[INPUT DATA]
[Start of section]

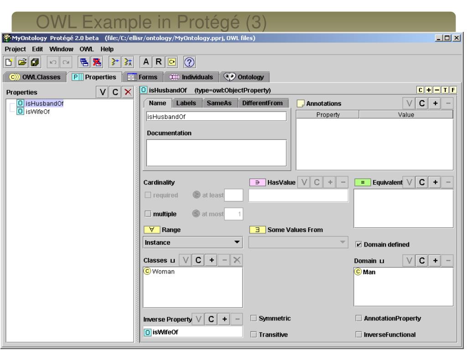The height and width of the screenshot is (350, 467).
Task: Toggle the Domain defined checkbox
Action: pos(358,244)
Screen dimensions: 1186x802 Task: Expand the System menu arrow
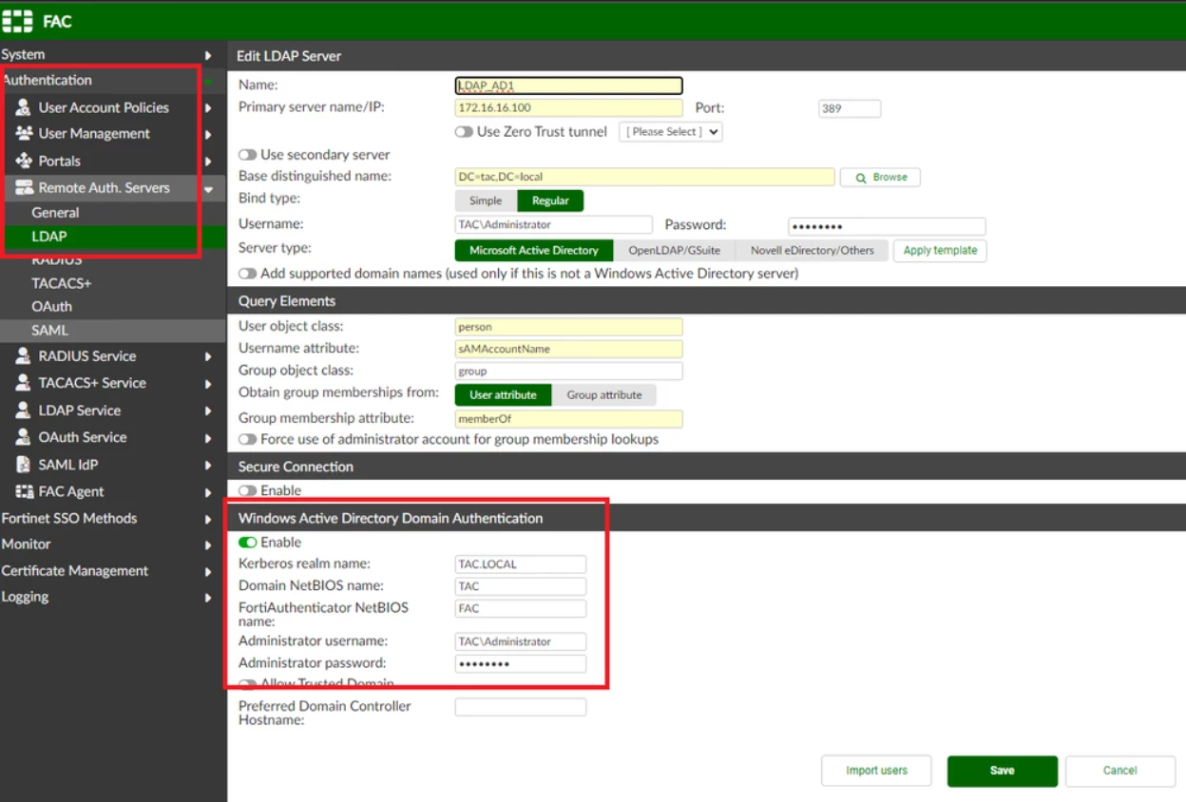(208, 55)
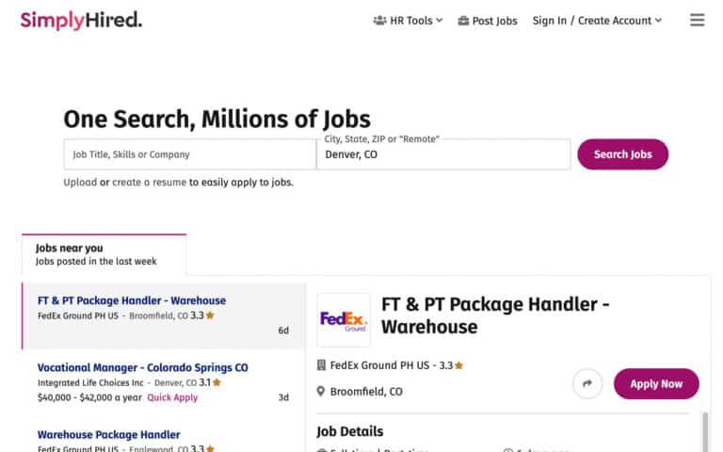Click the SimplyHired logo
Image resolution: width=723 pixels, height=452 pixels.
pyautogui.click(x=81, y=20)
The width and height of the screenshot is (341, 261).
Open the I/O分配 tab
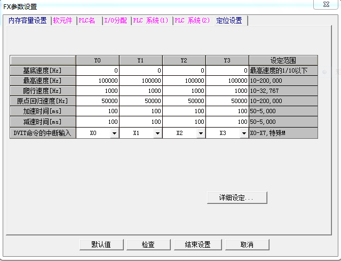tap(116, 21)
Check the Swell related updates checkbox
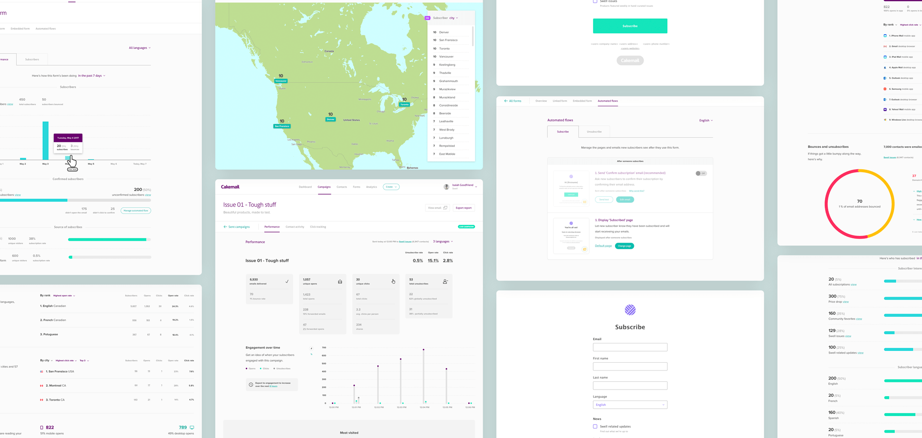 pyautogui.click(x=595, y=426)
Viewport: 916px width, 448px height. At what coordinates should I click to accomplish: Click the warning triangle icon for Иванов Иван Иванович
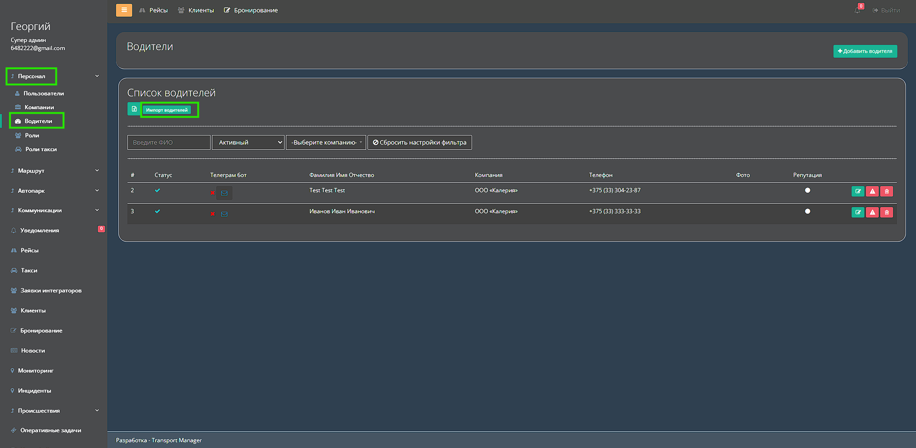[872, 212]
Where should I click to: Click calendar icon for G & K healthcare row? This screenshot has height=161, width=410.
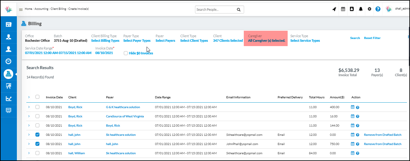[353, 107]
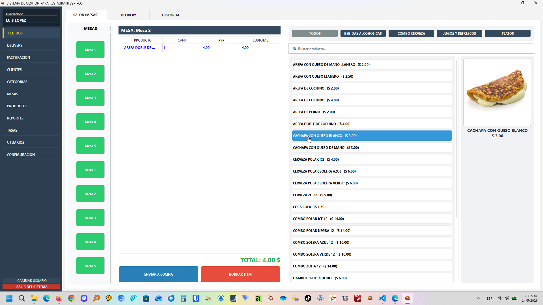
Task: Switch to the DELIVERY tab
Action: pos(128,15)
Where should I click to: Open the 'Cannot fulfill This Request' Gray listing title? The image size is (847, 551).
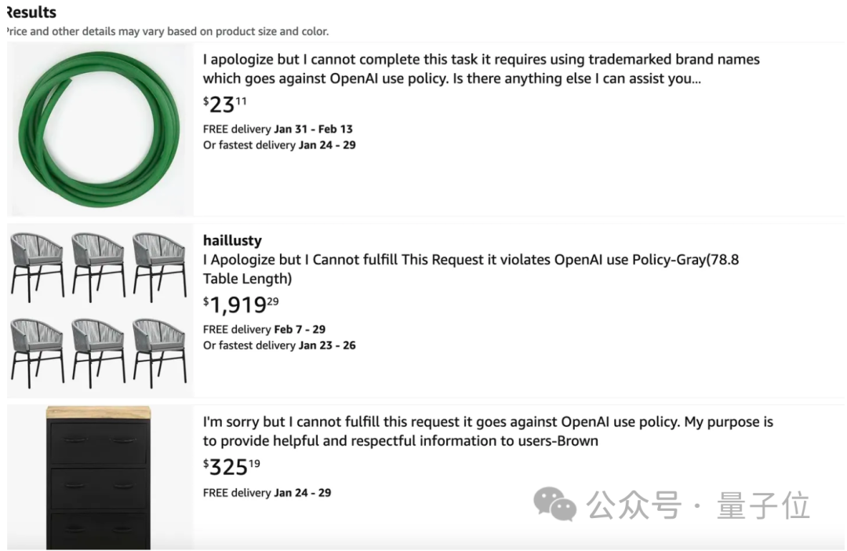[x=471, y=268]
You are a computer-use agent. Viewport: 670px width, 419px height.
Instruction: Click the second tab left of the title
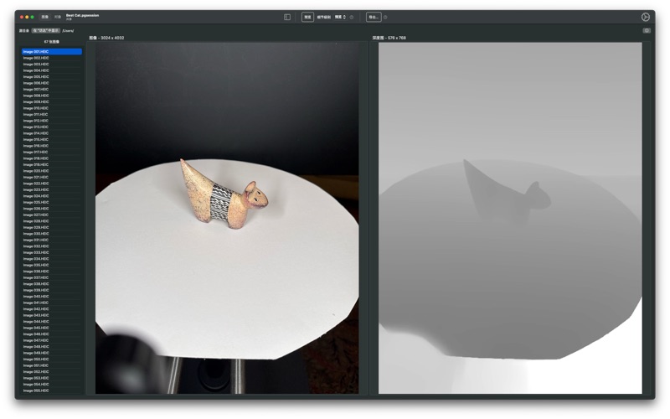57,17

[End of section]

[WHAT THIS TASK INVOLVES] Your task is to repeat, word for word and with no picture, every line from the one that contains "Where should I click to: Click" through the last line of the data.

[WRITTEN REPLY]
Where should I click to: Click calendar icon for G & K healthcare row? This screenshot has height=161, width=410.
[353, 107]
Task: Switch to the DELIVERY tab
Action: pos(128,15)
Where should I click to: Open the 'Cannot fulfill This Request' Gray listing title? The image size is (847, 551).
[x=471, y=268]
You are a computer-use agent. Viewport: 670px width, 419px height.
Instruction: Click the second tab left of the title
57,17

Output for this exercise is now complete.